Hakengröße 8 ist ja schonmal ne Hausnummer.
Wobei Karpfen,selbst Satzer in K3 und große Brassen den inhalieren können.

Wenn du die Bisse perfekt erkannt hast und sie dann schon geschluckt haben ,ist m.e.zuviel spiel für die Fische vorhanden,
ergo :
Das Vorfach zu lang bzw Bißanzeigerblei zu weit vom Haken entfernt oder garnicht vorhanden.

Wie lang sind denn deine Vorfächer bis das erste Blei kommt?

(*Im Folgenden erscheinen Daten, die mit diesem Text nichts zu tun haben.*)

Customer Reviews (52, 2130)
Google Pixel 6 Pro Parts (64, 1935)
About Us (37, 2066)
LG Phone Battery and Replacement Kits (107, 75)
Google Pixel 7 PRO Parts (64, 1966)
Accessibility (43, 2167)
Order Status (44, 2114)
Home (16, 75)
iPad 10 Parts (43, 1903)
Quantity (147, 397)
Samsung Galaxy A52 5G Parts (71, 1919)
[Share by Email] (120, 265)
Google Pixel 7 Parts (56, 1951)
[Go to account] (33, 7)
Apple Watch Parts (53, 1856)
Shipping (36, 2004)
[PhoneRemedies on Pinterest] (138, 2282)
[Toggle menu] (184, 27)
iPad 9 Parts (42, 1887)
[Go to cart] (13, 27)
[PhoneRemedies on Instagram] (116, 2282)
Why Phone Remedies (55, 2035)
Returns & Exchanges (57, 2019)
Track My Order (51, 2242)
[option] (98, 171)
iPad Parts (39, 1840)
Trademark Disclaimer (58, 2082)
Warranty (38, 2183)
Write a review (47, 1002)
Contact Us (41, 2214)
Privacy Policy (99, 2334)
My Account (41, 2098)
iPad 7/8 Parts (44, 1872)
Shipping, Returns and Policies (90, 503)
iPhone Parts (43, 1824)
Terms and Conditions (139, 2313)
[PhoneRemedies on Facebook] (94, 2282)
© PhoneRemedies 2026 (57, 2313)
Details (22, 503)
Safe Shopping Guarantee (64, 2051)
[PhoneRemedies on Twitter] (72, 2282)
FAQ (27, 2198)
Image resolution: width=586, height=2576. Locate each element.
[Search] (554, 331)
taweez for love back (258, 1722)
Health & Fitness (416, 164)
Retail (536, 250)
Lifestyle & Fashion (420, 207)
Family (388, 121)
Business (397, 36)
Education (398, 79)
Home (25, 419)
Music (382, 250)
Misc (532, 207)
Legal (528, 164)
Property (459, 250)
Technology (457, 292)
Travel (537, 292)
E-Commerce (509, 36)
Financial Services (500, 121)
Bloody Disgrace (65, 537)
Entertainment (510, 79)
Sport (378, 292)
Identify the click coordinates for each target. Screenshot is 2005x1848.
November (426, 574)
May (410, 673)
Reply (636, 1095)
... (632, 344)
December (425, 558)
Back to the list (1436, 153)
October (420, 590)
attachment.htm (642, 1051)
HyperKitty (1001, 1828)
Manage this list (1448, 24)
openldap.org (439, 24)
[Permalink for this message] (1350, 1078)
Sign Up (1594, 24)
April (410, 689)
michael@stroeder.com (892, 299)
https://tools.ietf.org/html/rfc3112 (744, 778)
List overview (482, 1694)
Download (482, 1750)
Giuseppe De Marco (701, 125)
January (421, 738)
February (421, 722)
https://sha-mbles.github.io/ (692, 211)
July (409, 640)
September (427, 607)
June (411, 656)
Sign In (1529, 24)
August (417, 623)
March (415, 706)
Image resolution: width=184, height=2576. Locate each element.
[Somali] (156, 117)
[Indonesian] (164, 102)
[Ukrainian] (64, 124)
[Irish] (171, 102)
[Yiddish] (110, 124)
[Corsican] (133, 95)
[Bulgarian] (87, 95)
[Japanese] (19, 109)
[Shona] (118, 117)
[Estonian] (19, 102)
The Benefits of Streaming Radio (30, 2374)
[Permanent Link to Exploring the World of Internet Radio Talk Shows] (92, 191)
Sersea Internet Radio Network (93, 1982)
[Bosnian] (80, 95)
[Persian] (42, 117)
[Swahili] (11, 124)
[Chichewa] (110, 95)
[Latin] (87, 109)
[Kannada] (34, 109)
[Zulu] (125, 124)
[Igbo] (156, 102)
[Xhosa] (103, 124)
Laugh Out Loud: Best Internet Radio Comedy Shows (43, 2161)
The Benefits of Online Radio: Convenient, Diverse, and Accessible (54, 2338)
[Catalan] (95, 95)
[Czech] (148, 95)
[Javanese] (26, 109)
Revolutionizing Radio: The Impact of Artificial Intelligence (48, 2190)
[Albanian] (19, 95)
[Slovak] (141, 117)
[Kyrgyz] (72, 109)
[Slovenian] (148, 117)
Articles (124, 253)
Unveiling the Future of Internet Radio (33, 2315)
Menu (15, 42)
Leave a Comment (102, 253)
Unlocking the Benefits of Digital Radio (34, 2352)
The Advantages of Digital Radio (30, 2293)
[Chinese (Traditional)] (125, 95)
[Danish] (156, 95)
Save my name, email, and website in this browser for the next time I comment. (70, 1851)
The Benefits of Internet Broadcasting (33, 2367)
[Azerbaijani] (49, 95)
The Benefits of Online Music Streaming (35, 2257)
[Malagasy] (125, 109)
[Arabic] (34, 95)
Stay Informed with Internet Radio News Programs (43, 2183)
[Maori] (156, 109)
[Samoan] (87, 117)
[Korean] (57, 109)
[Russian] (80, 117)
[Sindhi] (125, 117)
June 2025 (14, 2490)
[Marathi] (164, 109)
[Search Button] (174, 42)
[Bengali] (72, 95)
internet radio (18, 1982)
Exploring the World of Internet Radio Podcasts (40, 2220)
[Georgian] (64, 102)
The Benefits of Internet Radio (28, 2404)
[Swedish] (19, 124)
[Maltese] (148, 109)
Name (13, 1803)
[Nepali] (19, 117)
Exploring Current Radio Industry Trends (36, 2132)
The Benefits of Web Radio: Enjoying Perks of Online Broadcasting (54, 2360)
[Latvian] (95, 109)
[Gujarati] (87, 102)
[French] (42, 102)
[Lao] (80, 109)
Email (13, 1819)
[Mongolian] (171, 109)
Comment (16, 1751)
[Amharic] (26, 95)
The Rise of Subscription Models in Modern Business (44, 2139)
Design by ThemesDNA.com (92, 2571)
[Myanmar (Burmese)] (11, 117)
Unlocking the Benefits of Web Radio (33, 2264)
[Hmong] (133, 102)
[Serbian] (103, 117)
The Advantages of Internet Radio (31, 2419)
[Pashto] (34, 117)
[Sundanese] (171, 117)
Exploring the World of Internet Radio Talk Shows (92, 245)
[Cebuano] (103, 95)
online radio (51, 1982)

Noch größere Haken,ich fische max 10er an der Match,
würde ich nicht nehmen.
Aber weniger Mais auf den 8er Haken.
4 Körner finde ich  selbst für ein 8 er Eisen sehr üppig.

Haken mit Seitwärts gebogener Spitze sind für das Matchfischen mist!
Jedenfalls aus meiner Erfahrung .
Sie Haken den Fisch auch nicht schneller als Haken mit gerader Spitze aber sie reißen und ich meine reißen ,
schneller aus dem Maul aus wenn sie nicht richtig sitzen.
Zudem verpufft viel Energie beim Anschlag im Hakenbogen und kommt erst garnicht an der Spitze an.
Auch biegt sich dieser leichter auf. 
Versuch mal ein kleines Bißanzeigerblei ca.10-15cm vom Haken endfernt .
Sobald die Pose etwas angehoben wird ,setzt du einen Anschlag.


----------



## TheDude (6. Mai 2015)

*AW: Passende Haken zum Stipp/Matchangeln mit der Pose?*

Naja, mein letztes Blei liegt so bei 20 cm vor dem Haken.
Die Vorfachlänge beträgt 1m. Aber es liegt ja nicht am Vorfach, sondern an der Bebleiung, oder? Ich weiß, gr.8 ist groß, und ich fische eigentlich so fein wie möglich, aber mir sind heuer trotz des guten Bremsverhaltens der Rolle schon drei große Fische abgerissen (nicht ausgeschlitzt).Eigentlich ziehe ich schon die kleinen Haken den Größeren vor, aber vielleicht sollte ich doch auf kleine Haken umsteigen, um den Anschlag früher bzw. sofort setzen zu können, was meint ihr? 
Und noch ne' andere Frage: bindet ihr die Haken selber? Ich denk nämlich drüber nach, das zu tun, aufgrund der letzten Fisch-Verluste.
Und auf welche Marken greift ihr zurück, könnt ihr mir da was empfehlen? Nehmt  ihr lieber Plättchen-, oder Öhrhaken?


----------



## feederbrassen (6. Mai 2015)

*AW: Passende Haken zum Stipp/Matchangeln mit der Pose?*

Du hast ein 1m langes Vorfach ,ein Blei 20cm hinter dem Haken.
Dann kommt der Rest irgendwann.|bigeyes
Das heist du  hast min.80 cm bis das nächste Blei kommt.
So in etwa.

Lass deine Bebleiung mal näher aneinander rücken .
Soll heißen ,so nach weiteren 40cm das nächste und dann im Abstand von 10cm den Rest .
Ich gehe mal davon aus das du Bleischrot benutzt ,ca.3 -4 Stück.
Dann erkennst du die Bisse auch schneller ,nämlich bevor die Rüssler schon alles inhaliert haben.
Thema Hakenbinden ,jo ich binde alles selber.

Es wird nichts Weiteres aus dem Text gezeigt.